• [PROVIDED ENTRIES]:
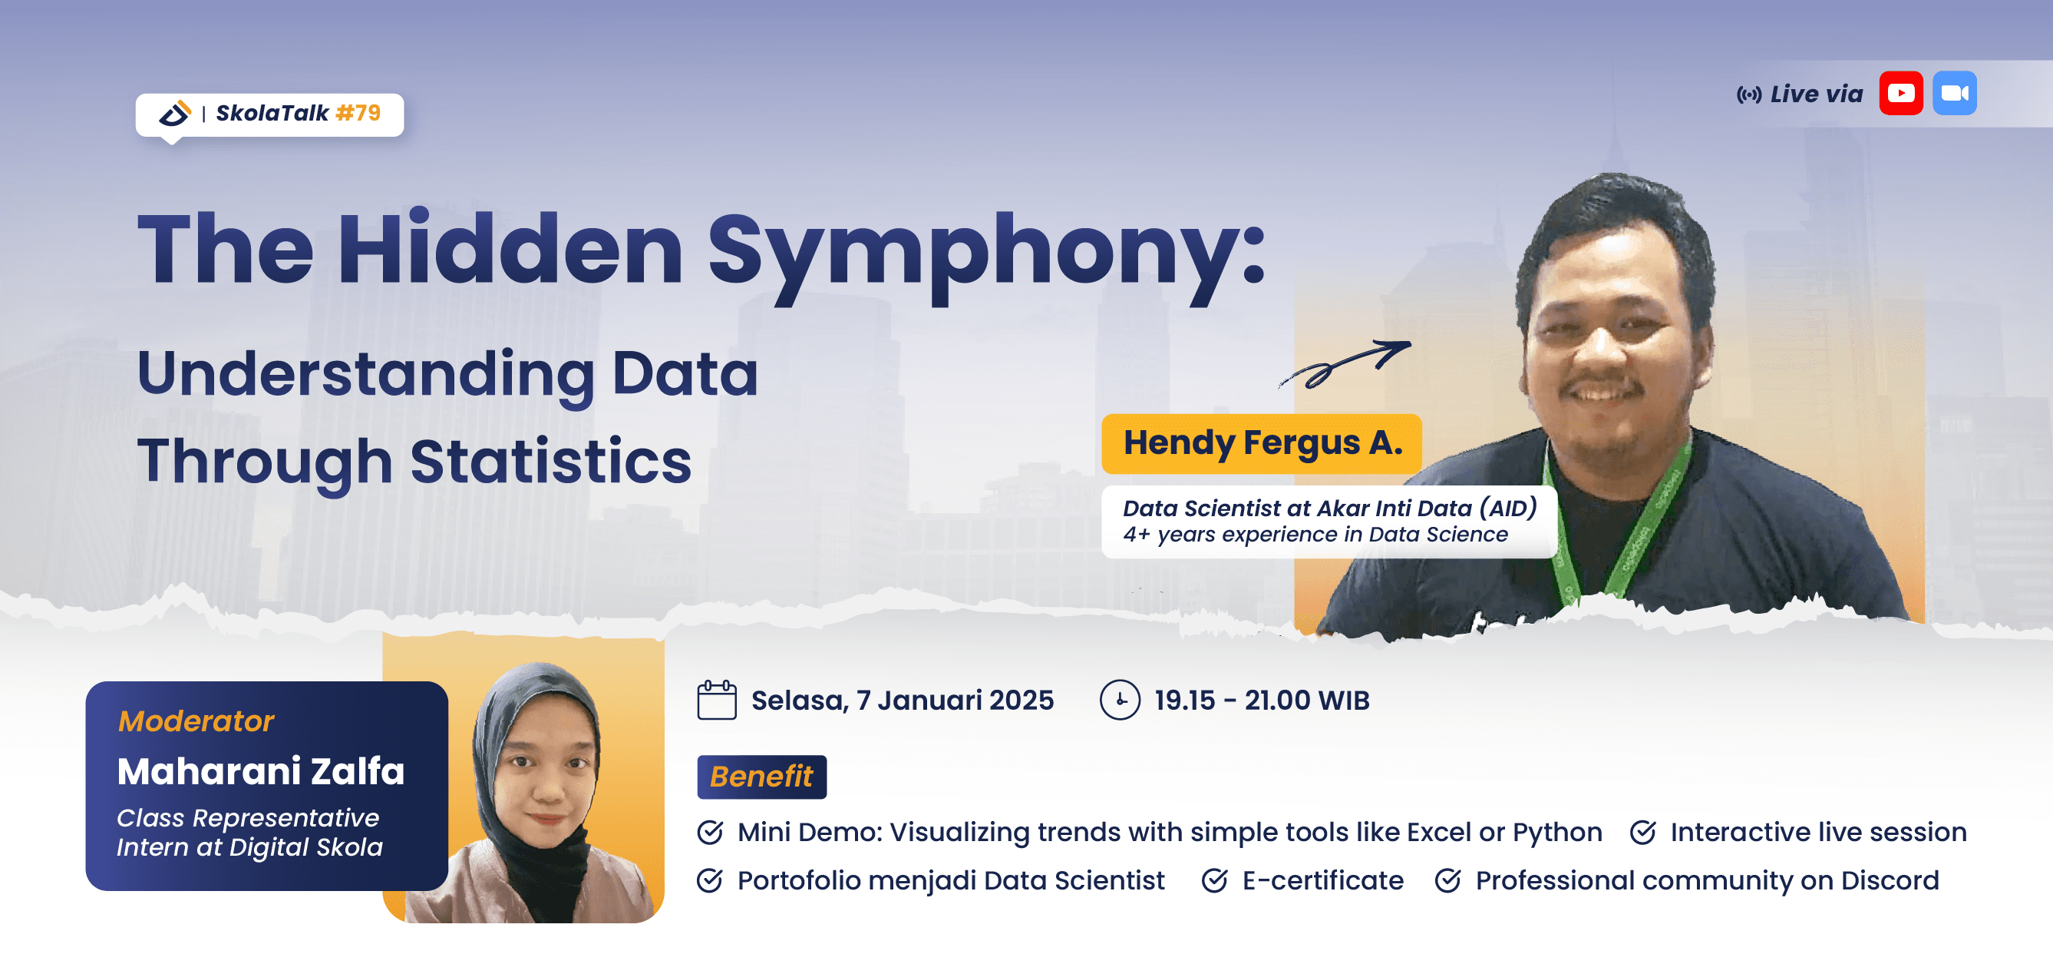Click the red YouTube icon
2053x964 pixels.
1901,93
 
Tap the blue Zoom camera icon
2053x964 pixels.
1954,93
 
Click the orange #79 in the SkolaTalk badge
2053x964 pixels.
358,113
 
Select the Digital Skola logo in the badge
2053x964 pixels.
174,113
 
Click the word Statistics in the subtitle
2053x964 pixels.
550,462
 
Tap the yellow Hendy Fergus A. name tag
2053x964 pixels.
1262,443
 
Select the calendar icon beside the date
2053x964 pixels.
717,700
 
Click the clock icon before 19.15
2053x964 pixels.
1120,700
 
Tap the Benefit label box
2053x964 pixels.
761,777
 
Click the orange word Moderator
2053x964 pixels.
196,721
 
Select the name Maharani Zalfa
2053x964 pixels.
261,771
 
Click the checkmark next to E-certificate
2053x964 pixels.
1214,880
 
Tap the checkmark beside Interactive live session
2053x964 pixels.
1642,833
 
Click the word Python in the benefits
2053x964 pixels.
1556,833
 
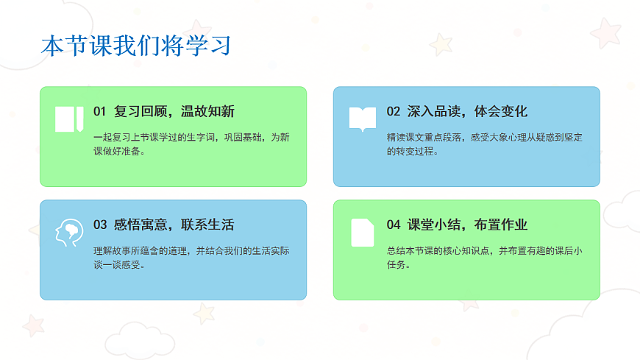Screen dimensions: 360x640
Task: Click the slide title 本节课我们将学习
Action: tap(135, 46)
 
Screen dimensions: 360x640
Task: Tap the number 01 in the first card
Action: tap(100, 112)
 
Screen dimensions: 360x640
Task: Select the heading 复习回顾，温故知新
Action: tap(174, 112)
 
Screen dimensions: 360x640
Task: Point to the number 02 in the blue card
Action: tap(394, 112)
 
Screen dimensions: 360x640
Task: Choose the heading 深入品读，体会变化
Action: tap(467, 112)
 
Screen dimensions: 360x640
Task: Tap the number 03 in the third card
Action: tap(100, 225)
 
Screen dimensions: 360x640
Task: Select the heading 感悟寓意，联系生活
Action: tap(174, 225)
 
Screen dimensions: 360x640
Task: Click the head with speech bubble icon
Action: tap(68, 233)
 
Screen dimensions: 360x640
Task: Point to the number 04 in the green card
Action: tap(394, 225)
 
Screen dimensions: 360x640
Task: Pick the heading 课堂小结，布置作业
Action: tap(467, 225)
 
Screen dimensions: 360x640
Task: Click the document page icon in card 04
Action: tap(362, 233)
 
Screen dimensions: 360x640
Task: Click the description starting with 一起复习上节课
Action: tap(191, 144)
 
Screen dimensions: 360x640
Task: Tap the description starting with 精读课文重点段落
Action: tap(484, 144)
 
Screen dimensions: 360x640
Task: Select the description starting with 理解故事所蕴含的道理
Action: tap(191, 258)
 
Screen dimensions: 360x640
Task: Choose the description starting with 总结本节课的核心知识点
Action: tap(484, 258)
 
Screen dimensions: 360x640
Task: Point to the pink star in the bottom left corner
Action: tap(32, 324)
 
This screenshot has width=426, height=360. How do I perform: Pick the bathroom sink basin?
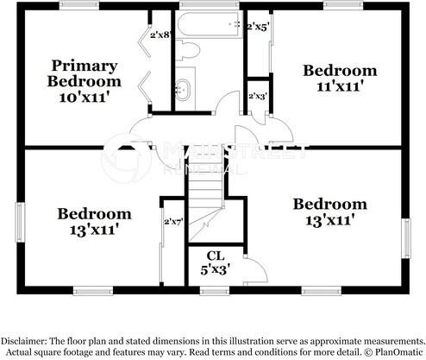[x=184, y=87]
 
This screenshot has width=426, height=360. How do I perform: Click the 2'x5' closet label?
[x=257, y=28]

• [THE PROBLEM]:
Duplicate the records above from the line with "Click the word Statistics in the subtitle" up to and including the line with "Action: tap(100, 225)", keeping every line unchanged. Leave the pictures out of your answer.

• [ANSWER]:
Click the word Statistics in the subtitle
2053x964 pixels.
550,462
 
Tap the yellow Hendy Fergus A. name tag
2053x964 pixels.
1262,443
 
Select the calendar icon beside the date
2053x964 pixels.
717,700
 
Click the clock icon before 19.15
2053x964 pixels.
1120,700
 
Tap the Benefit label box
2053x964 pixels.
761,777
 
Click the orange word Moderator
2053x964 pixels.
196,721
 
Select the name Maharani Zalfa
2053x964 pixels.
261,771
 
Click the checkmark next to E-certificate
2053x964 pixels.
1214,880
 
Tap the checkmark beside Interactive live session
2053x964 pixels.
1642,833
 
Click the word Python in the benefits
2053x964 pixels.
1556,833
 
Screen dimensions: 360x640
Task: Click the slide title 本节课我们将学习
Action: tap(135, 46)
 
Screen dimensions: 360x640
Task: Tap the number 01 in the first card
Action: tap(100, 112)
 
Screen dimensions: 360x640
Task: Select the heading 复习回顾，温故知新
Action: tap(174, 112)
 
Screen dimensions: 360x640
Task: Point to the number 02 in the blue card
Action: tap(394, 112)
 
Screen dimensions: 360x640
Task: Choose the heading 深入品读，体会变化
Action: tap(467, 112)
 
Screen dimensions: 360x640
Task: Tap the number 03 in the third card
Action: tap(100, 225)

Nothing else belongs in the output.